Biography: Graeme Blair is an associate professor of political science at UCLA and serves as Co-Director of Training and Methods of Evidence in Governance and Politics (EGAP). Graeme uses experiments, field research, and statistics to study how to reduce violence and how to improve social science research. He works primarily in Nigeria, often in partnership with government, civil society, or international organizations. His work is published in journals including Science, Proceedings of the National Academy of Sciences, Science Advances, American Political Science Review, American Journal of Political Science, Journal of Politics, Journal of the American Statistical Association, and Political Analysis. His book on community policing is forthcoming with Cambridge University Press Studies in Comparative Politics and his book on research design is forthcoming with Princeton University Press. He is the recipient of the Leamer-Rosenthal Prize for Open Social Science, the Society for Political Methodology best statistical software award, and the Pi Sigma Alpha best paper award.
Better research planning through simulation
Abstract: The talk introduces a new way of thinking about research designs in the social sciences, with the aim of making it easier to develop and to share strong research designs. At the heart of our approach is the MIDA framework, in which a research design is characterized by four elements: a model, an inquiry, a data strategy, and an answer strategy. We have to understand each of the four on their own and also how they interrelate. The design encodes your beliefs about the world, it describes your questions, and it lays out how you go about answering those questions, both in terms of what data you collect and how you analyze it.
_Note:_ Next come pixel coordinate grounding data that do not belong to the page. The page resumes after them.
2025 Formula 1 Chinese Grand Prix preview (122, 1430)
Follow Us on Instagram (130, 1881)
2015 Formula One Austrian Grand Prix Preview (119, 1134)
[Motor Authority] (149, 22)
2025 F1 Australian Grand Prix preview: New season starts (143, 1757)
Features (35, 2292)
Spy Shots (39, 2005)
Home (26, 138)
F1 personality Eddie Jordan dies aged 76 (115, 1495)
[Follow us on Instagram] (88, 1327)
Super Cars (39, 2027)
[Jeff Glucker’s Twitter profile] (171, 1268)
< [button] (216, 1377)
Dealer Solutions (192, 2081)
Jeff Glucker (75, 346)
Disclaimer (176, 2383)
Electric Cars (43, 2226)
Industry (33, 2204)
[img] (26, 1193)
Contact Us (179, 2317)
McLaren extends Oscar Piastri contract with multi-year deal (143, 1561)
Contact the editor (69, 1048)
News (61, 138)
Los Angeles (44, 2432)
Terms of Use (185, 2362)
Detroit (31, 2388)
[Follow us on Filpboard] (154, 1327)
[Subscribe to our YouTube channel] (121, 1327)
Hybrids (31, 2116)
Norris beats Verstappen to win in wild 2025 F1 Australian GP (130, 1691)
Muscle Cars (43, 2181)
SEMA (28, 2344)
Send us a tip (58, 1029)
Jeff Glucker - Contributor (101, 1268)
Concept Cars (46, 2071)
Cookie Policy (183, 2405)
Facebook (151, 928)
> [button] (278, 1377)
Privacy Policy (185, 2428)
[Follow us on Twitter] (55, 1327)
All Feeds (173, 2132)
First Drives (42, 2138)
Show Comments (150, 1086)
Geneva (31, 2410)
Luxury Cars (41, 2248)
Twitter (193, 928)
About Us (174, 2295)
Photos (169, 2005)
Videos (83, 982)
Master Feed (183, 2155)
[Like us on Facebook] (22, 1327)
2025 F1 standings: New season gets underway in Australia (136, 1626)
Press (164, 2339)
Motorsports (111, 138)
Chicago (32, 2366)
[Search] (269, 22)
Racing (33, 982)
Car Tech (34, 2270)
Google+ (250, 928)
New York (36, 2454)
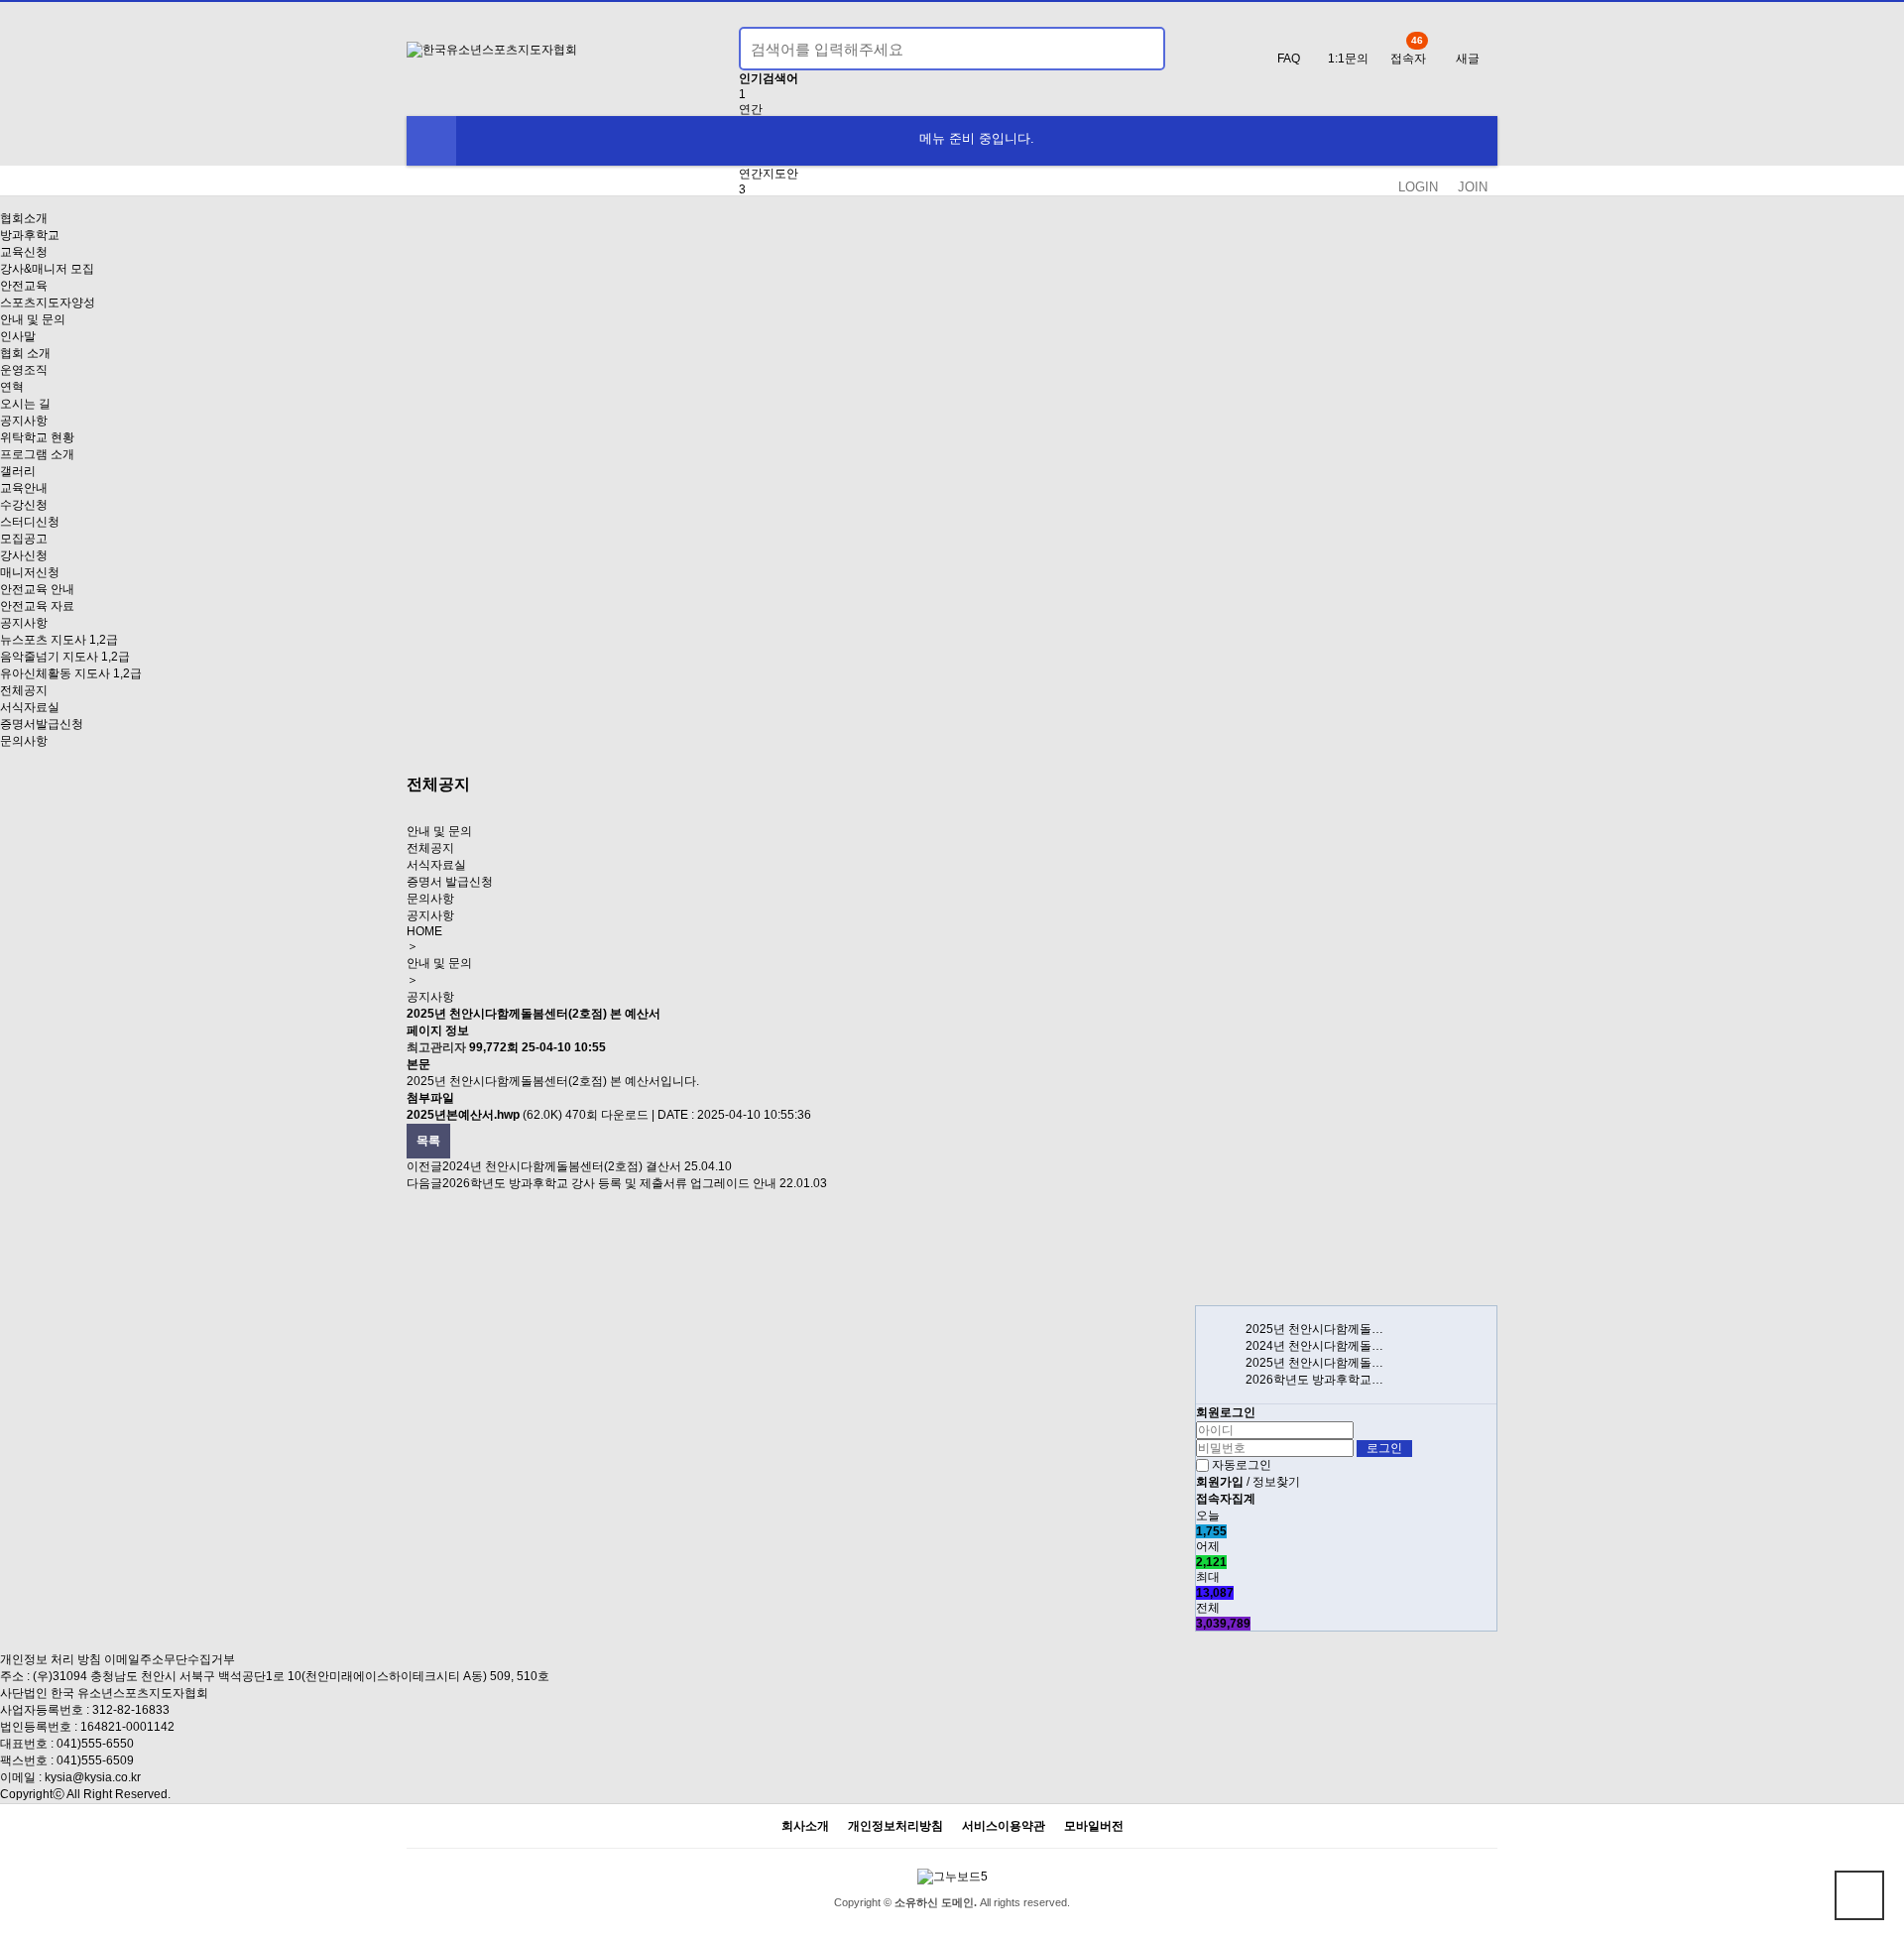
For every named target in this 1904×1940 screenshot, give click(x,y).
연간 (751, 109)
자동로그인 (1241, 1465)
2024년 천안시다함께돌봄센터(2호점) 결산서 (561, 1166)
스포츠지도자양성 (47, 302)
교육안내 (24, 488)
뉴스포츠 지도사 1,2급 (59, 640)
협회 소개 (25, 353)
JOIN (1473, 187)
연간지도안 (768, 174)
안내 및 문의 (32, 319)
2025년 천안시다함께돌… (1314, 1329)
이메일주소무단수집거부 (169, 1659)
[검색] (1138, 48)
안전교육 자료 (37, 606)
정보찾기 (1276, 1482)
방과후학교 (30, 235)
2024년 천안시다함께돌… (1314, 1346)
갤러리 (18, 471)
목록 (428, 1141)
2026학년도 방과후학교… (1314, 1380)
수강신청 (24, 505)
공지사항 (24, 420)
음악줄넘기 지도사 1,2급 (65, 657)
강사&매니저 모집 (47, 269)
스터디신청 (30, 522)
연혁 (12, 387)
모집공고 (24, 539)
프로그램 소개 (37, 454)
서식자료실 (30, 707)
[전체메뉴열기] (431, 141)
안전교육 (24, 286)
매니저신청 (30, 572)
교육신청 (24, 252)
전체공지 (24, 690)
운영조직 (24, 370)
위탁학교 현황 (37, 437)
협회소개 (24, 218)
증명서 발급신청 (450, 882)
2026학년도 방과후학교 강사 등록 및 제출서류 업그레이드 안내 (609, 1183)
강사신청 (24, 555)
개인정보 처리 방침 (50, 1659)
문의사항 (24, 741)
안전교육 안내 (37, 589)
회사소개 (805, 1826)
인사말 (18, 336)
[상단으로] (1859, 1895)
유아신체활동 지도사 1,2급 (71, 673)
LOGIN (1418, 187)
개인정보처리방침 (895, 1826)
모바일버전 (1094, 1826)
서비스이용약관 (1003, 1826)
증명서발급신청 (41, 724)
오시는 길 (25, 404)
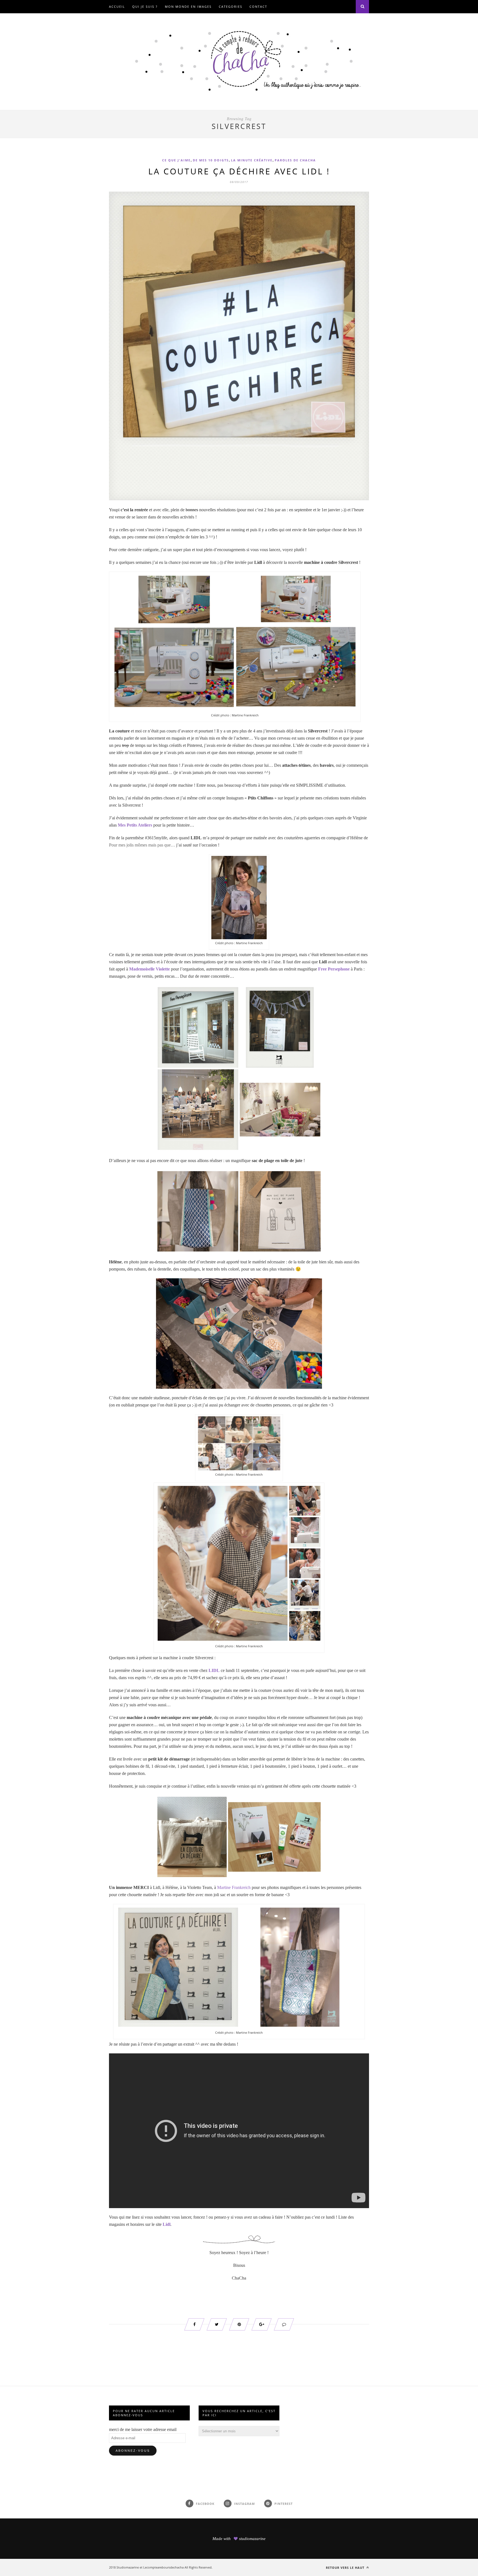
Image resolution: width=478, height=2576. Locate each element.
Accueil (117, 6)
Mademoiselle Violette (149, 969)
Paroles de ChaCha (295, 160)
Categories (230, 6)
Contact (258, 6)
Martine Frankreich (234, 1887)
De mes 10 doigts (211, 160)
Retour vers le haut (345, 2567)
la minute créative (251, 160)
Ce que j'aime (176, 160)
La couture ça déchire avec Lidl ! (239, 171)
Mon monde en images (188, 6)
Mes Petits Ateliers (135, 825)
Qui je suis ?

In strong designs, choices made in the model and inquiry are reflected in the data and answer strategies, and vice-versa. This way of thinking pays dividends at multiple points in the research design lifecycle: planning the design, implementing it, and integrating the results into the broader research literature. The declaration, diagnosis, and redesign process informs choices made from the beginning to the end of a research project. These ideas will appear in Research Design in the Social Sciences: Declaration, Diagnosis, and Redesign, forthcoming in the fall with Princeton University Press.